Where the electric power industry is concerned,
Wisconsin holds the patent on a new definition of good luck.
In 1997, prolonged maintenance outages hobbled both of the state's
nuclear power plants. That and other factors led to three consecutive
summers of tight power supplies—just in time to sidetrack
an ill-advised frolic with utility restructuring.
Last month, the chairman of the Assembly Committee on Energy
and Utilities opined in a presentation to electric cooperative
managers that "the recession saved us" from power
supply problems. Wisconsin doesn't have enough generation or
transmission capacity, he said, but the slow economy forestalled
a return of the ’90s supply crunch.
If that's true, then a resurgent economy, with increasing energy
demands, is bound to test the limits of the state's electric
infrastructure. And that would dictate Wisconsin building more
power plants and more transmission lines as quickly as possible.

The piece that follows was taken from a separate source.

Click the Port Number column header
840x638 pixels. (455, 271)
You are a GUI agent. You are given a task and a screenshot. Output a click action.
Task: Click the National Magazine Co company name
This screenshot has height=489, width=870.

But retaining our "good luck" will require a little
more.
Wisconsin's neighbor to the west is in jeopardy of losing two
major generation assets that are important to a wide swath of
the upper Midwest.
Dark in ’07?
Documents filed in December with the Minnesota
Public Utilities Commission warn that two Xcel Energy plants
furnishing 1,700 megawatts of electricity won't be running by
the end of this decade unless state law is changed to permit
more storage of spent nuclear fuel at the Prairie Island generating
site.
On the Mississippi River near Red Wing, Prairie Island produces
1,100 megawatts and is licensed to operate until 2013. Xcel
would like to extend the plant's life beyond that point, but
the plant will have to close in just four years if additional
storage isn't allowed. That loss would be followed three years
later by the 600 megawatts from Xcel's Monticello plant just
northwest of the Twin Cities, the company says.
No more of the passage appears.